→ TASK REQUIREMENTS: Your output should be the lines from the one containing "Task: Click the Branches icon in sidebar" through the last line below, both ends included, exactly as written and free of pictures.

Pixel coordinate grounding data
• • • • • • •
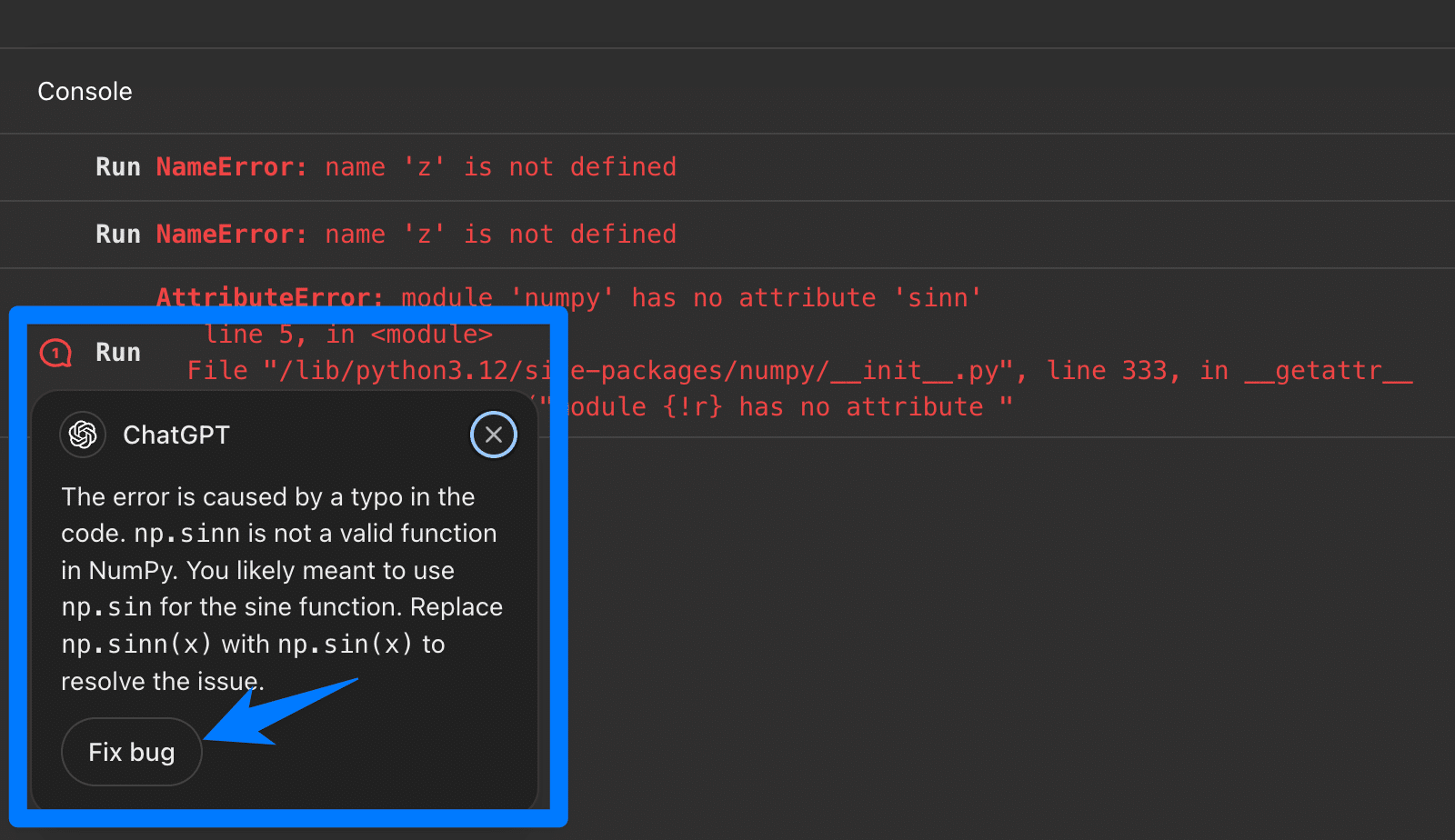Click the 'resolve the issue' explanation text

[162, 682]
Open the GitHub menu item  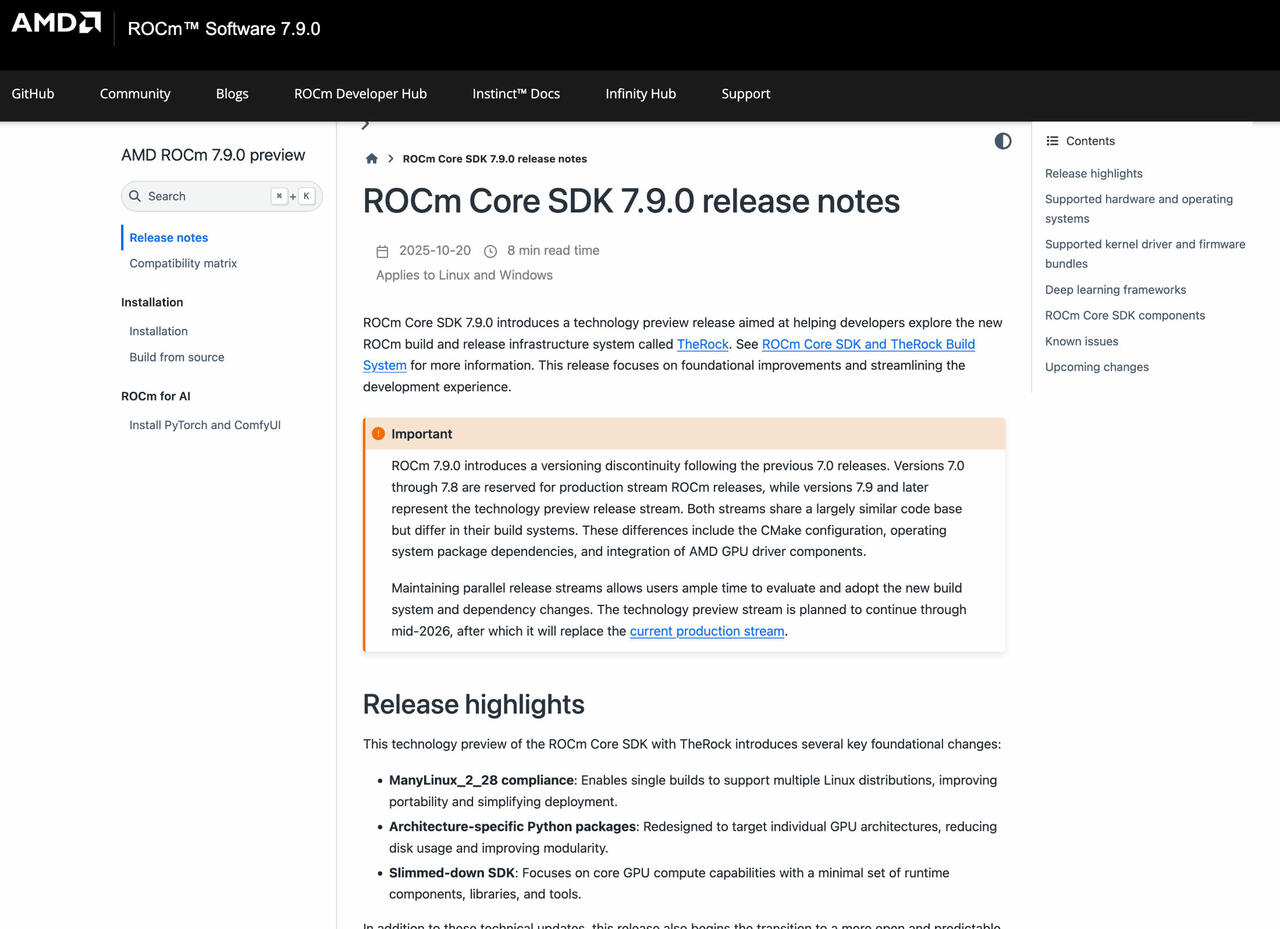[33, 94]
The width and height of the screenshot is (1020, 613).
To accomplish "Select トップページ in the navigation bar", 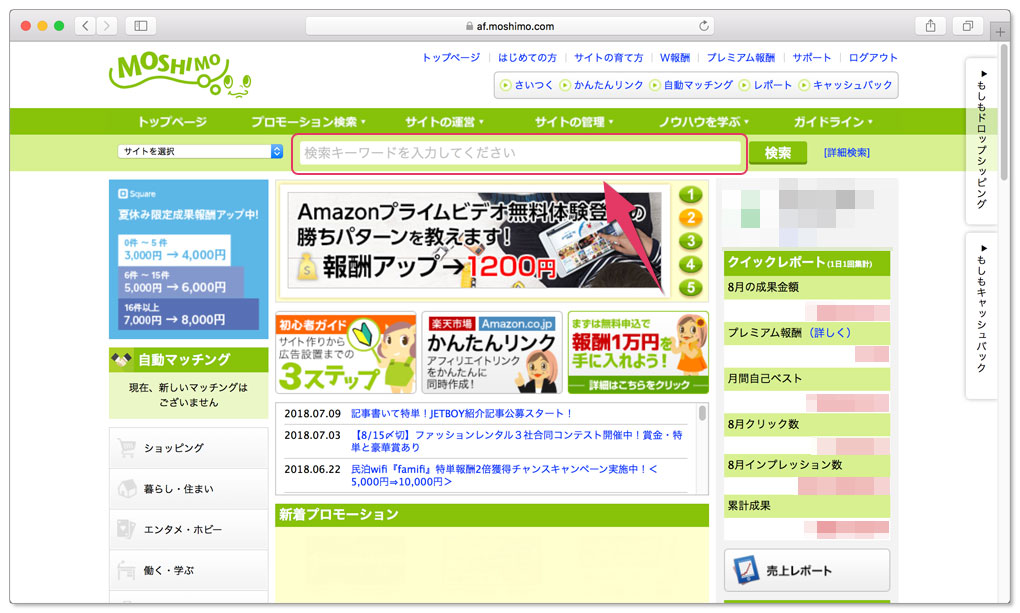I will pyautogui.click(x=173, y=121).
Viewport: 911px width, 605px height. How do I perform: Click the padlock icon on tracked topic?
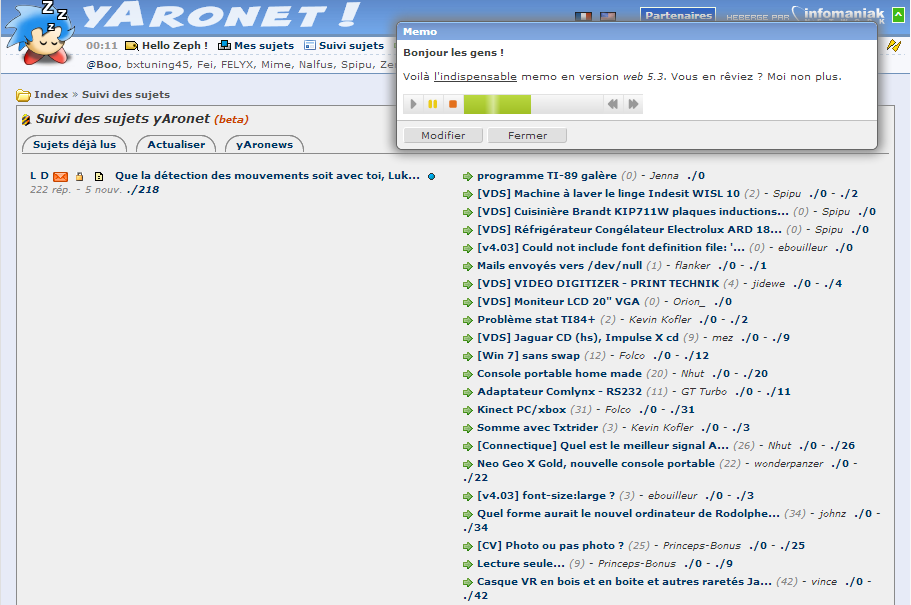coord(80,176)
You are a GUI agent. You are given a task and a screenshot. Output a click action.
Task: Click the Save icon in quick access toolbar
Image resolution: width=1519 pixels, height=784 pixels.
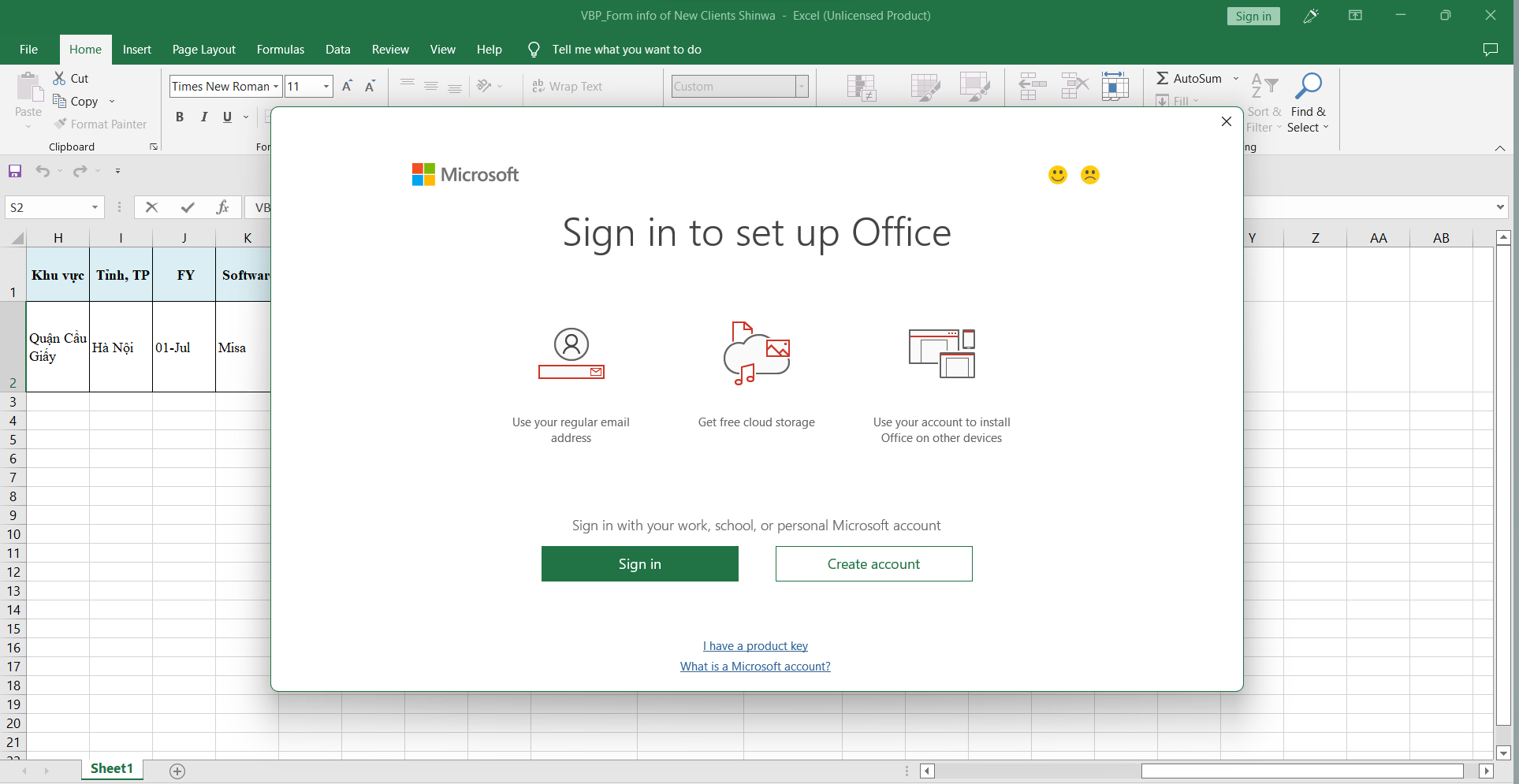point(15,171)
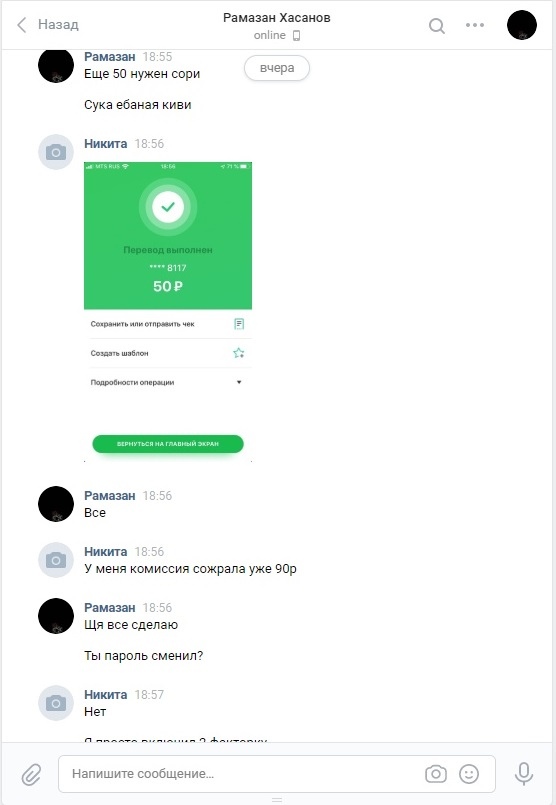556x805 pixels.
Task: Click sender name Никита at 18:57
Action: coord(106,695)
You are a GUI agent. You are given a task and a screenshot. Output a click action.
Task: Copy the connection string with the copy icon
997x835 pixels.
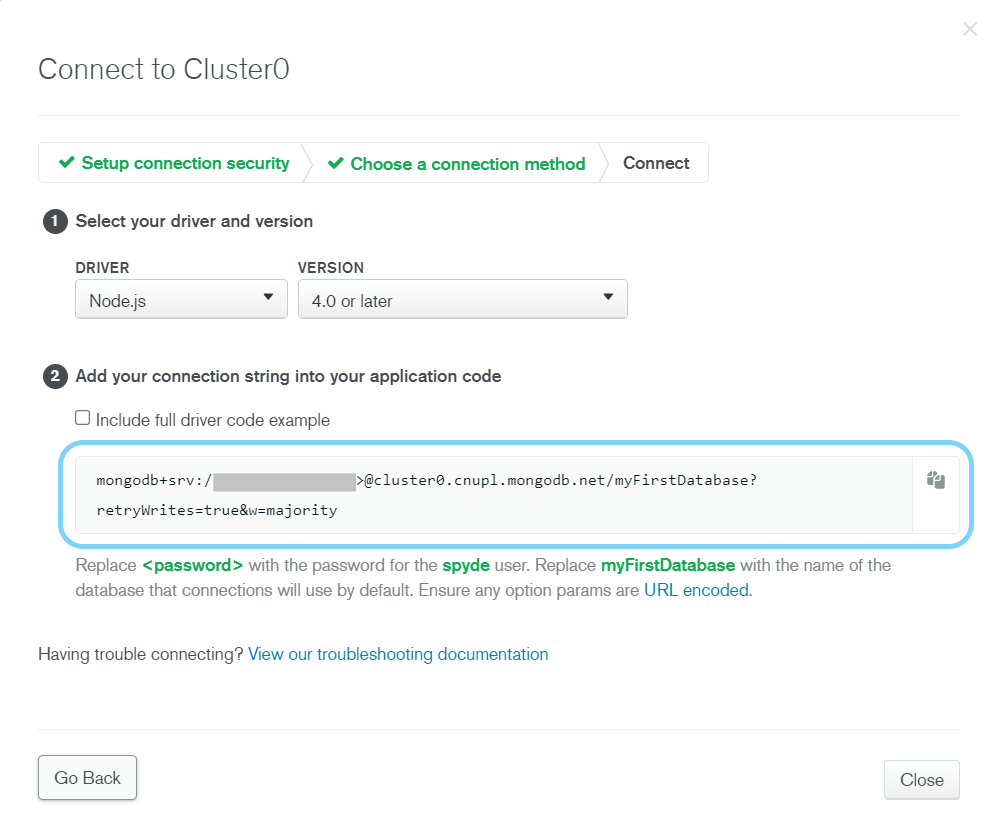935,480
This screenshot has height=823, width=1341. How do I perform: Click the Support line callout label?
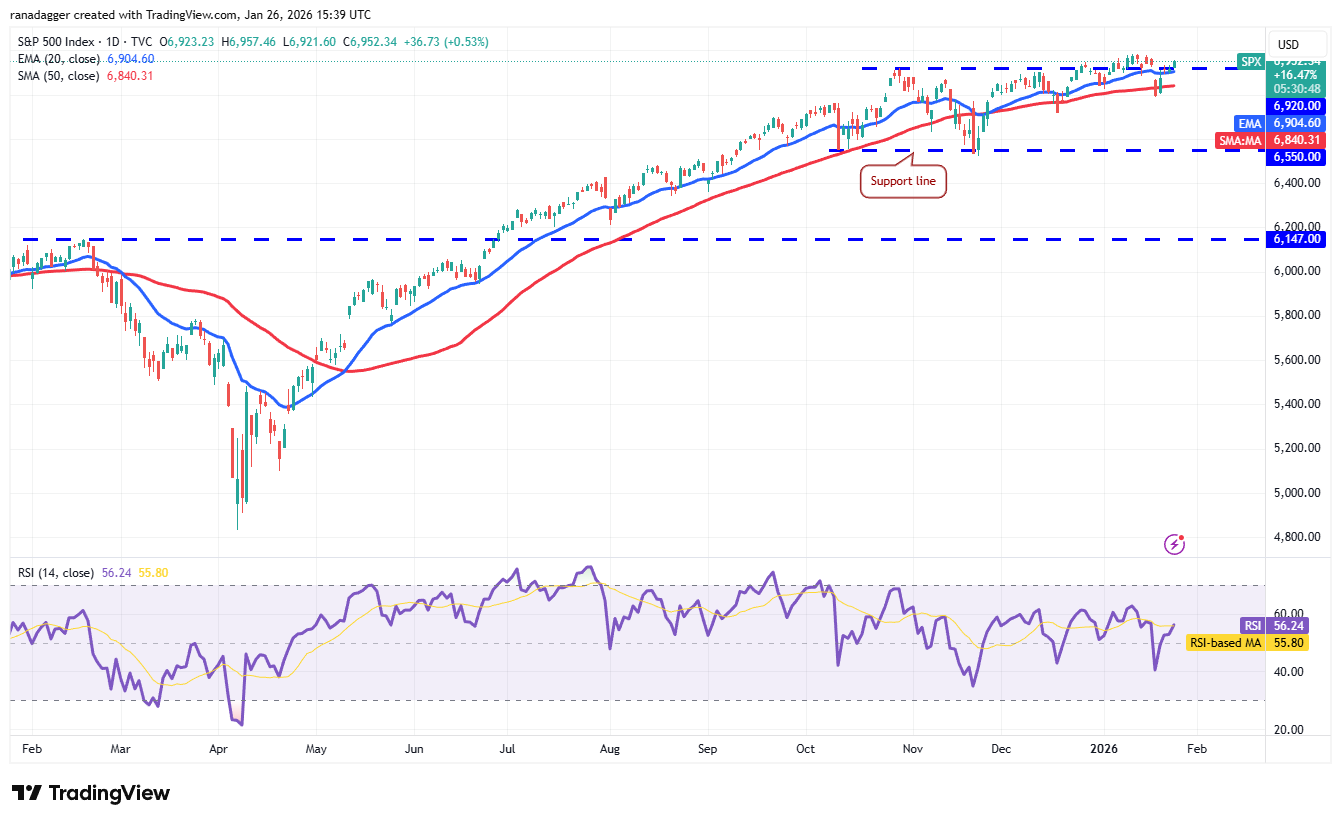point(903,181)
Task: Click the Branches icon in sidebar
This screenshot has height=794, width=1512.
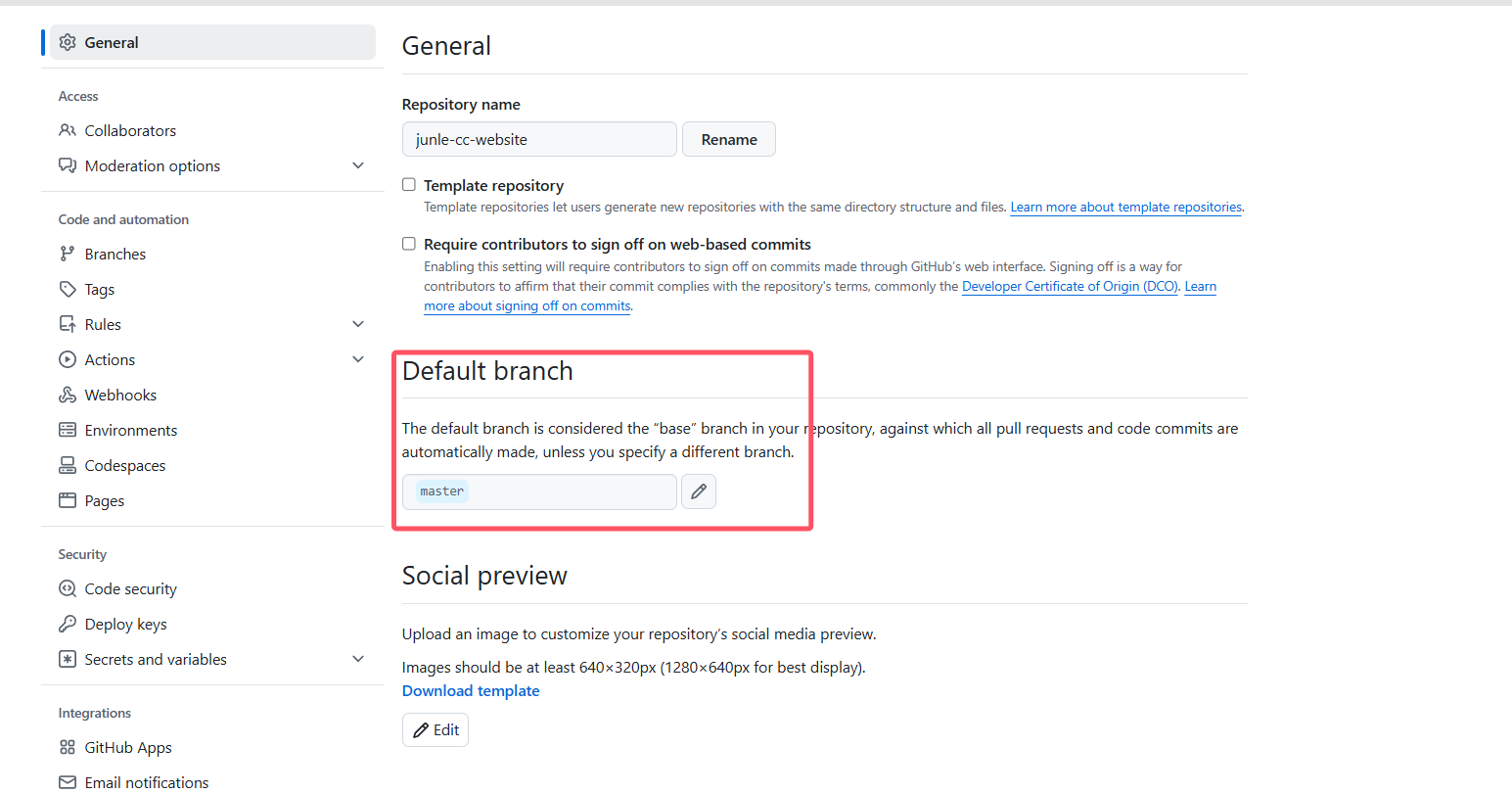Action: (x=68, y=255)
• • • • • • •
→ ANSWER SECTION:
Task: Click the Branches icon in sidebar
This screenshot has height=794, width=1512.
Action: (x=68, y=255)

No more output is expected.